Braking from 43 miles per hour (69 km/h) in 25 m (82 ft) is just doable once you’ve slammed on the brakes on a dry road with good tires. Once you add in average human reaction times to the equation, however, there’s no way a person could have pulled it off. Indeed, the NTSB report mentions that the driver swerved less than a second before impact, and she hit the brakes less than a second after. She may have been distracted by the system’s own logging and reporting interface, which she is required to use as a test driver, but her reactions were entirely human: just a little bit too late. (If she had perceived the pedestrian and anticipated that she was walking onto the street earlier than the LIDAR did, the accident could also have been avoided.)
But the Uber emergency braking system was not enabled “to reduce the potential for erratic vehicle behavior”. Which is to say that Uber’s LIDAR system, like Tesla’s radar, obviously also suffers from false positives.
Fatalities vs False Positives
In any statistical system, like the classification algorithm running inside self-driving cars, you run the risk of making two distinct types of mistake: detecting a bike and braking when there is none, and failing to detect a bike when one is there. Imagine you’re tuning one of these algorithms to drive on the street. If you set the threshold low for declaring that an object is a bike, you’ll make many of the first type of errors — false positives — and you’ll brake needlessly often. If you make the threshold for “bikiness” higher to reduce the number of false positives, you necessarily increase the risk of missing some actual bikes and make more of the false negative errors, potentially hitting more cyclists or cement barriers.
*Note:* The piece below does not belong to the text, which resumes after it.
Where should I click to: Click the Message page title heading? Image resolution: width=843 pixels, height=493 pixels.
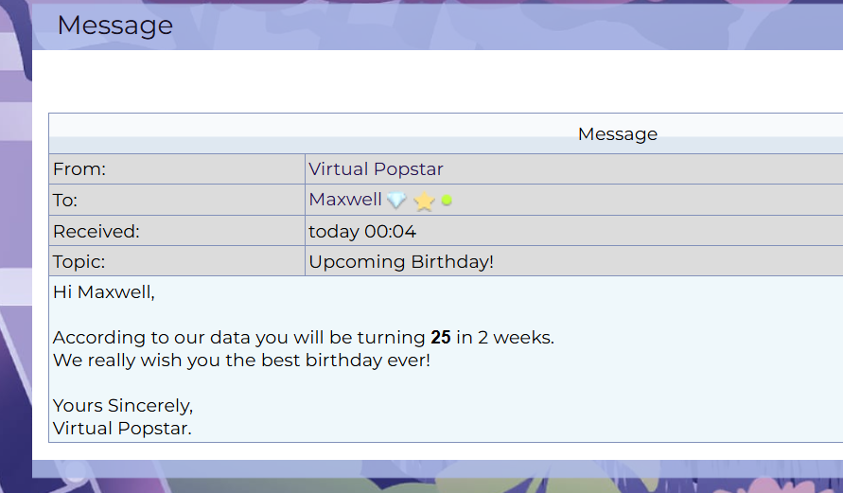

It may seem cold to couch such life-and-death decisions in terms of pure statistics, but the fact is that there is an unavoidable design tradeoff between false positives and false negatives. The designers of self-driving car systems are faced with this tough choice — weighing the everyday driving experience against the incredibly infrequent but much more horrific outcomes of the false negatives. Tesla, when faced with a high false positive rate from the radar, opts to rely more on the computer vision system. Uber, whose LIDAR system apparently generates too-frequent emergency braking maneuvers, turns the system off and puts the load directly on the driver.
And of course, there are hazards posed by an overly high rate of false positives as well: if a car ahead of you inexplicably emergency brakes, you might hit it. The effect of frequent braking is not simply driver inconvenience, but could be an additional cause of accidents. (Indeed, Waymo and GM’s Cruise autonomous vehicles get hit by human drivers more often than average, but that’s another story.) And as self-drivers get better at classification, both of these error rates can decrease, potentially making the tradeoff easier in the future, but there will always be a tradeoff and no error rate will ever be zero.
Without access to the numbers, we can’t really even begin to judge if Tesla’s or Uber’s approaches to the tradeoff are appropriate. Especially because the consequences of false negatives can be fatal and involve people other than the driver, this tradeoff effects everyone and should probably be more transparently discussed. If a company is playing fast and loose with the false negatives rate, drivers and pedestrians will die needlessly, but if they are too strict the car will be undriveable and erratic. Both Tesla and Uber, when faced with this difficult tradeoff, punted: they require a person to watch out for the false negatives, taking the burden off of the machine.